Today I ventured into Troy to check out a Middle Eastern restaurant called Ali Baba. I’d read good things about their bread; I was hopeful that it would be comparable to the deliciousness that is More Than Coffee’s pita bread.


I entered to find a lovely decor—very ethnic and homey. I was warmly greeted by a man who turned out to be the owner and also the chef. Once again, I was the only patron and had my choice of seating. I chose the seat with the best view of the awesome wood-fire oven in which I suspected the bread would be baked.

The menu was interesting. Instead of written descriptions of the dishes, there were pictures. It all looked appetizing, but I had no idea what was what! Good thing I had the full attention of the young waiter, who was happy to answer my questions. I was feeling particularly hungry, so I ordered both an appetizer and an entrée. For the appetizer (aka the excuse to deliver the lavash bread to my belly), I got ezme.

What? You don’t know what ezme is? I didn’t either, so I asked and was told that it was a spicy, chunky, tomato-based dip. So, lesson #1: Ezme is like Middle Eastern salsa.


Since I was the only customer, I felt comfortable whipping out my camera and snapping a picture of my appetizer when it came out. In broken English, Mr. Owner-Chef asked me why I was doing such a thing, and I told him it was because I wanted to show my friends and family what I was eating. He looked at me strangely but said, “Is okay.”


That’s yogurt sauce in the back. After watching my bread puff up no less than 8 inches in the oven, I was a little bummed that it had deflated before it reached me. It looked good though, and the black sesame seeds** were a nice touch.

**CORRECTION: I now suspect that they were not sesame seeds, but nigella seeds:


Anyway, it tasted GREAT--I was thrilled. It’s the closest I’ve come to finding MTC wonder-bread in NY. The ezme was tasty too, and by tasty, I mean superbly spicy. The yogurt sauce was the perfect chaser to cool my mouth down.
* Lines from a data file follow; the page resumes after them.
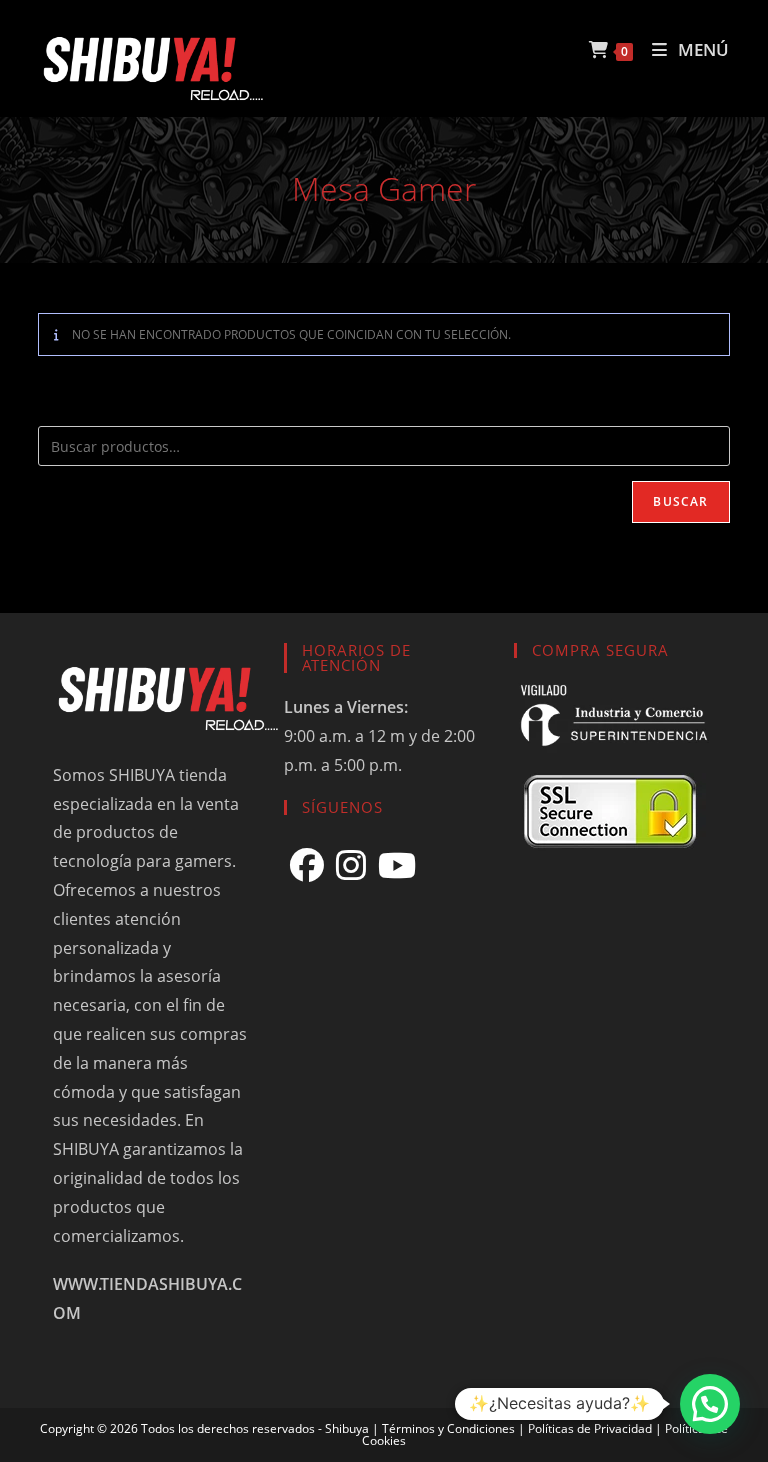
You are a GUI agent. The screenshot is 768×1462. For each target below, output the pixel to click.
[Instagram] (351, 865)
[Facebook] (307, 865)
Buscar (680, 501)
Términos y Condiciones (448, 1428)
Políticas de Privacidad (590, 1428)
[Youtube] (397, 865)
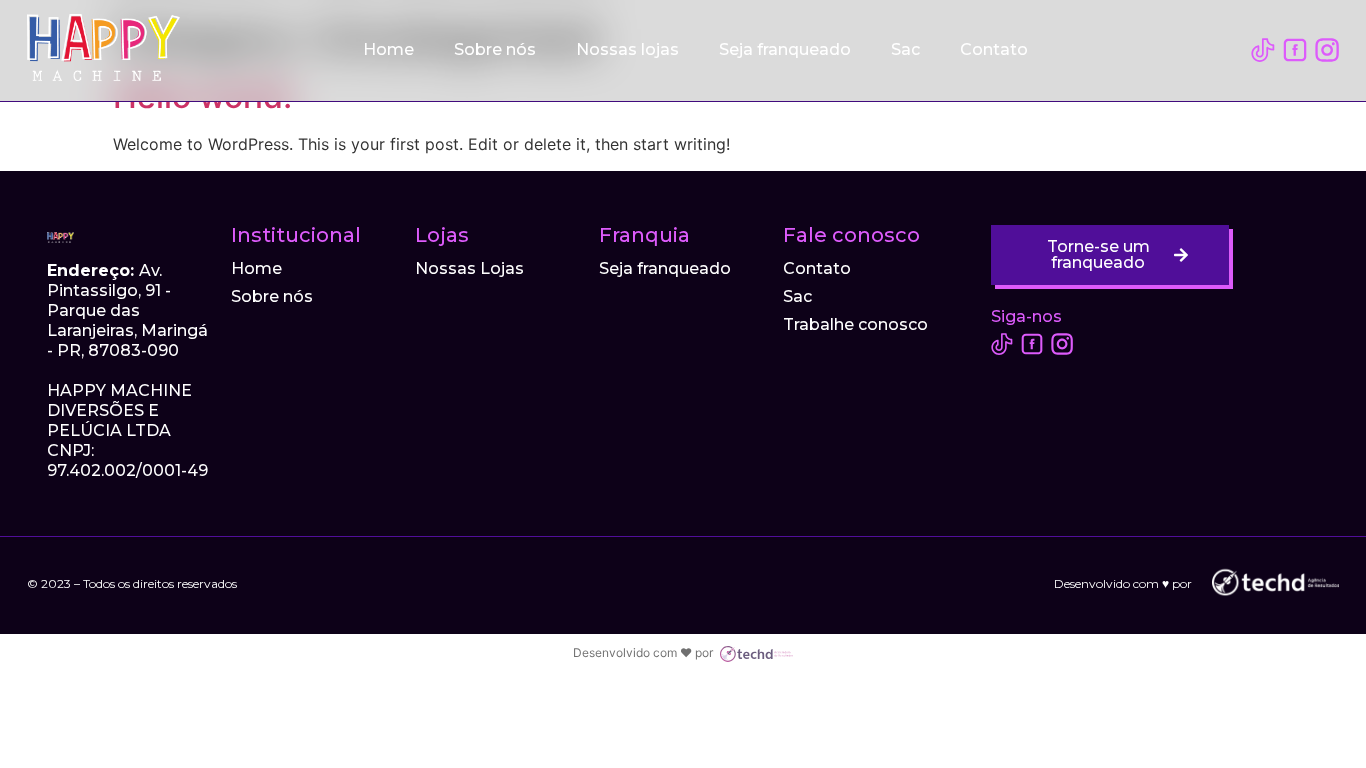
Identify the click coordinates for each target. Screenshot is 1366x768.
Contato (994, 49)
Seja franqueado (785, 49)
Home (388, 49)
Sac (905, 49)
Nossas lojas (627, 49)
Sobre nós (495, 49)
At this point in the meal (between appetizer and entrée), I took the décor picture seen above. Mr. Owner-Chef did not like this. He told me, “No, no, no, I cannot allow you to do that.” I asked him why he changed his mind, and he said, “Mmm...is okay.” I took that to mean it was okay to continue with the picture-taking, so I got up to take a shot of the fabulous oven. Mr. Owner-Chef said, “No, no, no, no, no. No.” Thoroughly confused and somewhat embarrassed, I put my camera away.

Lesson #2: Do not anger burly men who do not speak your language.


After being rebuffed so loudly and unexpectedly, I suspect that it will be awhile before I break out the camera in another restaurant.

So unfortunately, I have no picture of my entrée, which was called chicken iskender. It was quite good--grilled chicken covered in tomato sauce, with more yogurt sauce, rice, and grilled veggies on the side. I feel that it was quite over-priced—-for $9.95, I would’ve expected at least another piece of lavash. And permission to take pictures.


All in all, I had a great meal. The scolding left me a little hurt and a little peeved, but that lavash made it all worthwhile.


Food: A+
Atmosphere: A+
Service: A+


3 comments:

lil bro said...

Atmosphere = A+ ??? Apparently your male siblings have conditioned you to tolerate (and appreciate ??) loud, burly men.

james said...

perhaps the manager was worried you were a reporter, investigating food safety and standards. i can't tell you how many taco bells i've lost in this city due to those ludicrous regulations.

ha.

Albany Jane said...

I don't know if you'll see this, but man... talk about unwelcoming.
And you're right about the prices - I thought they were pretty high for what you got - didn't it seem like everything needed to be $2-3 less?